Three aspects of the behavior of sd clones in the wing blade are consistent with the hypothesis that reduction in normal Sd:Vg function also influences
cell affinity. (1) In the few instances in which relatively large sd
clones were recovered, they tended to be more rounded than their wild-type twins.
(2) Over a quarter of the sd clones recovered in the wing pouch were associated with multiple wild-type 'twin' clones. Although
in some cases this may occur fortuitously, it is also
suggested that affinity differences with surrounding wild-type
cells could force independent mutant clones into a coherent patch. (3) sd clones tend to be located farther from the D-V boundary than their wild-type twins. Differential location between mutant and wild-type twins has also been observed in the wing for shaggy mutant clones and in the abdomen for patched and smoothened mutant clones, and in both cases it has been hypothesized to derive from differences in cell affinity (Liu, 2000).

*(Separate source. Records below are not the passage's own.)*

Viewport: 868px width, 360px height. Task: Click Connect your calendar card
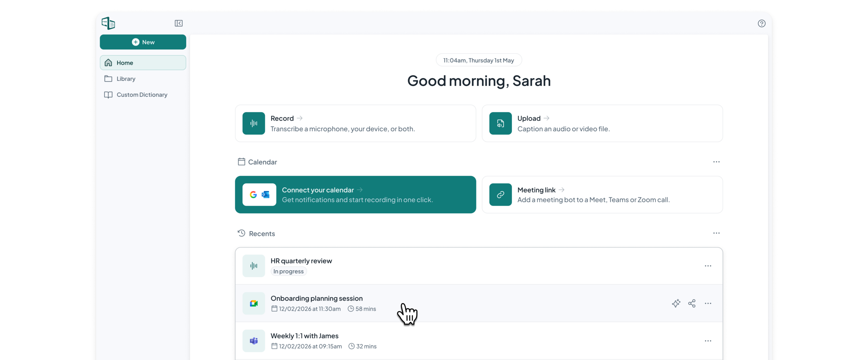(x=355, y=194)
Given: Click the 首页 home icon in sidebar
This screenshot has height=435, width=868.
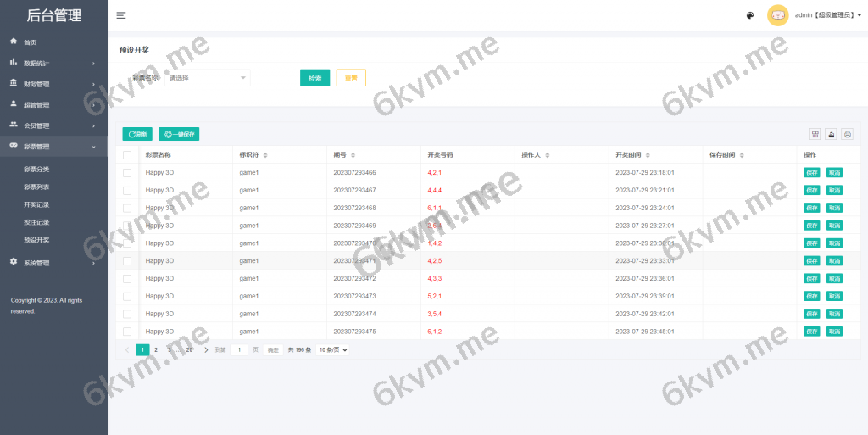Looking at the screenshot, I should click(14, 42).
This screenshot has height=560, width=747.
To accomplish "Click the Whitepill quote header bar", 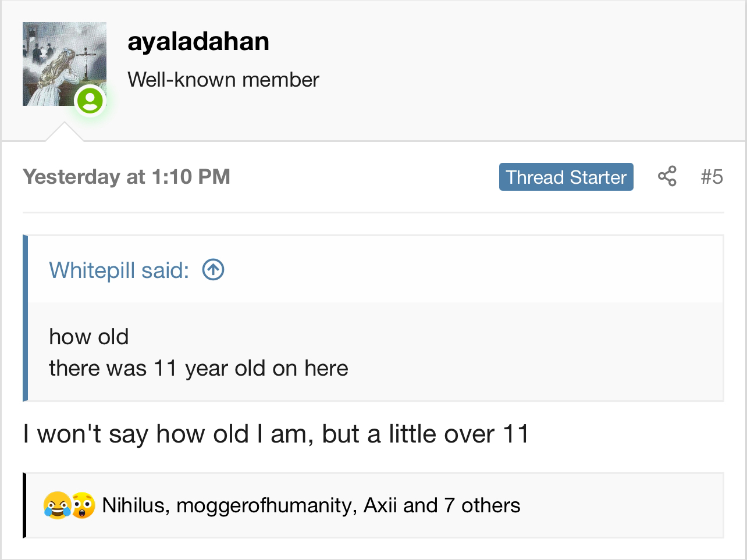I will pyautogui.click(x=375, y=269).
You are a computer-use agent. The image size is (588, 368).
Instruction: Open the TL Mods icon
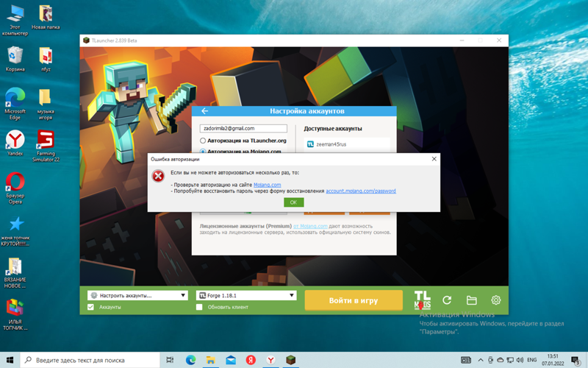[423, 300]
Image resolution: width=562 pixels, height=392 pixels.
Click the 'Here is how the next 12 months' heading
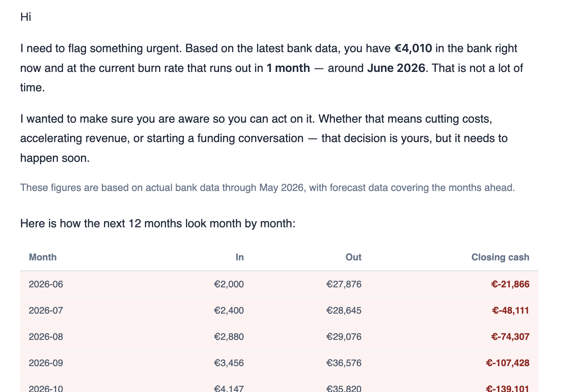[158, 223]
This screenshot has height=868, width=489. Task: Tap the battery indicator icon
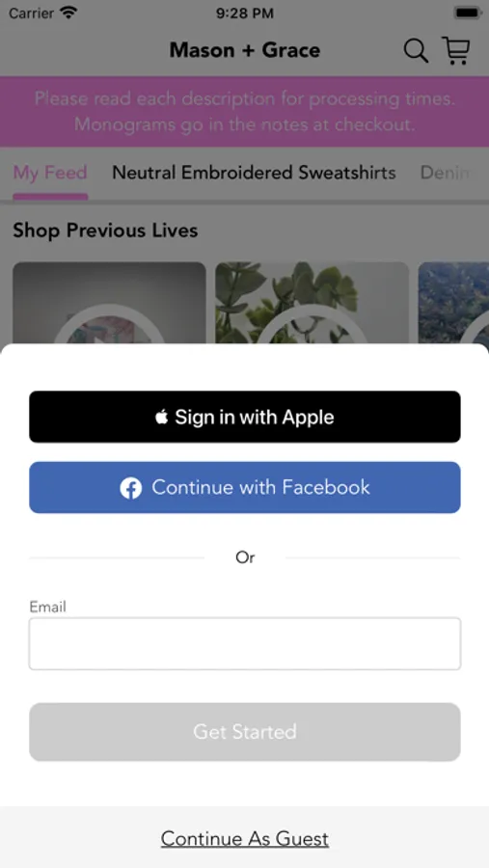pyautogui.click(x=467, y=13)

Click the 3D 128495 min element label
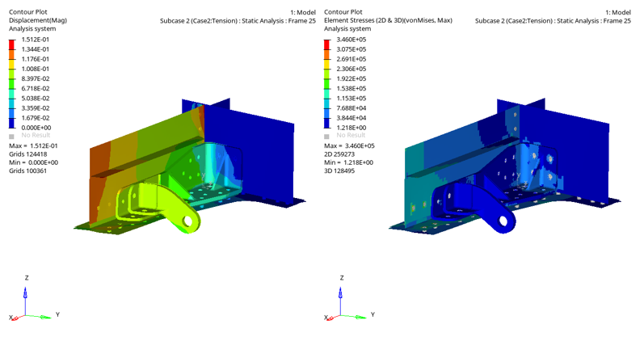(x=343, y=171)
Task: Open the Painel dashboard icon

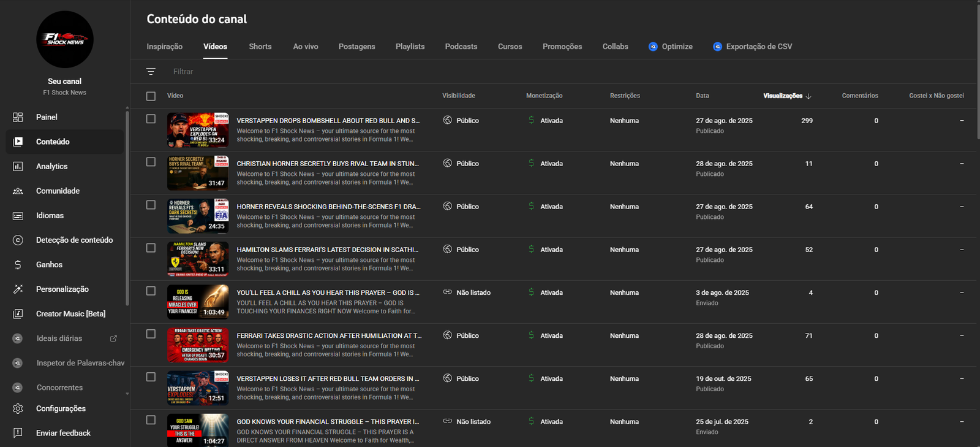Action: point(18,117)
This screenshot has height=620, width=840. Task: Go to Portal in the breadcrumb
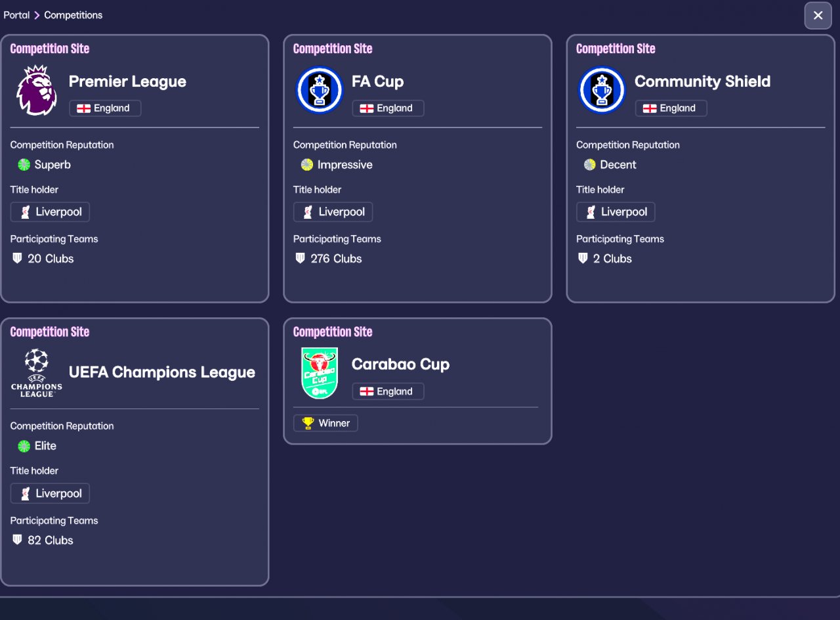16,15
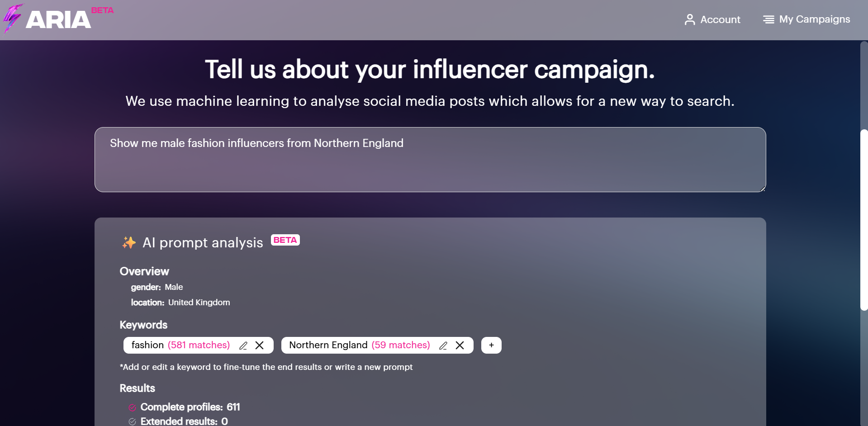Open the Account page link
The image size is (868, 426).
click(720, 19)

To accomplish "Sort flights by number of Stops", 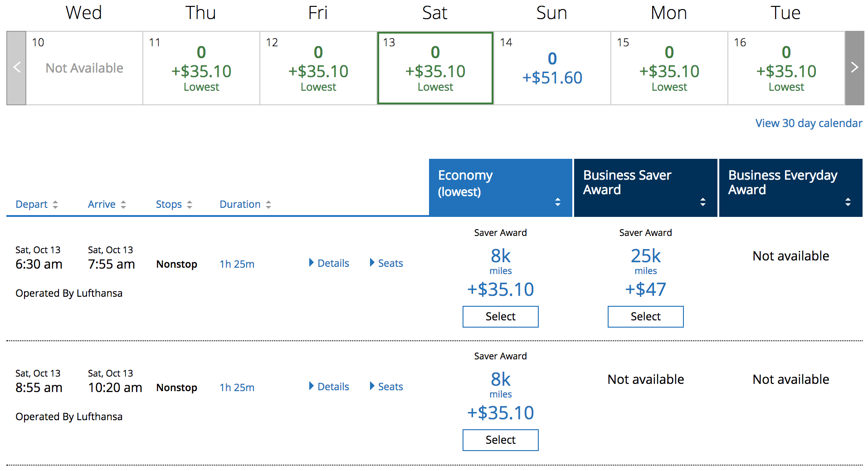I will (x=189, y=205).
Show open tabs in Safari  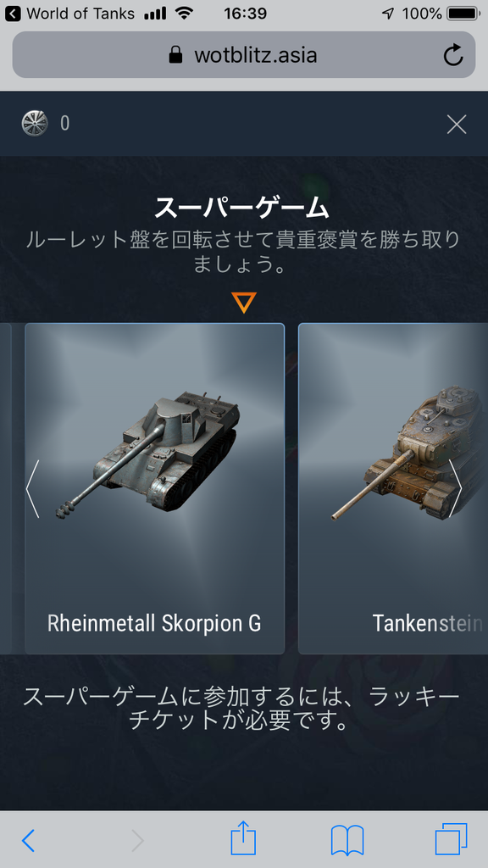tap(451, 840)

While previous studies have emphasized the autonomous
requirement for vg in wing development, these results make
clear that this autonomous requirement is restricted to the
wing blade and that Sd:Vg has an additional, nonautonomous
role in promoting the development of the wing hinge.
Null alleles of vg delete the wing blade and most, or
sometimes all, of the wing hinge. Even when vg mutant animals retain some hinge tissue, a significant amount of tissue is deleted proximal to
the inner Wg expression ring. However, by
making clones of cells mutant for sd, it was found that
Sd:Vg is autonomously required only distal to the inner
Wg expression ring. Similarly, clones of cells that
are mutant for a null allele of vg grow normally in the
notum, but fail to grow in the wing. The precise border where vg is autonomously required maps to the edge of detectable Vg expression. This places the border distal to the inner Wg expression ring. Altogether, these results suggest that Sd:Vg is required nonautonomously for normal development of the wing
hinge. Indeed, clones of cells ectopically expressing Vg
frequently reorganize the patterning of surrounding tissue
in the wing hinge. This reorganization is
visible through changes in the expression of Wg and Nubbin,
as well as changes in the folding of the disc epithelia. These
studies, along with reports on the function and
regulation of hth in the hinge, lead to a model for the regulatory
interactions between wing hinge and wing blade (Liu, 2000).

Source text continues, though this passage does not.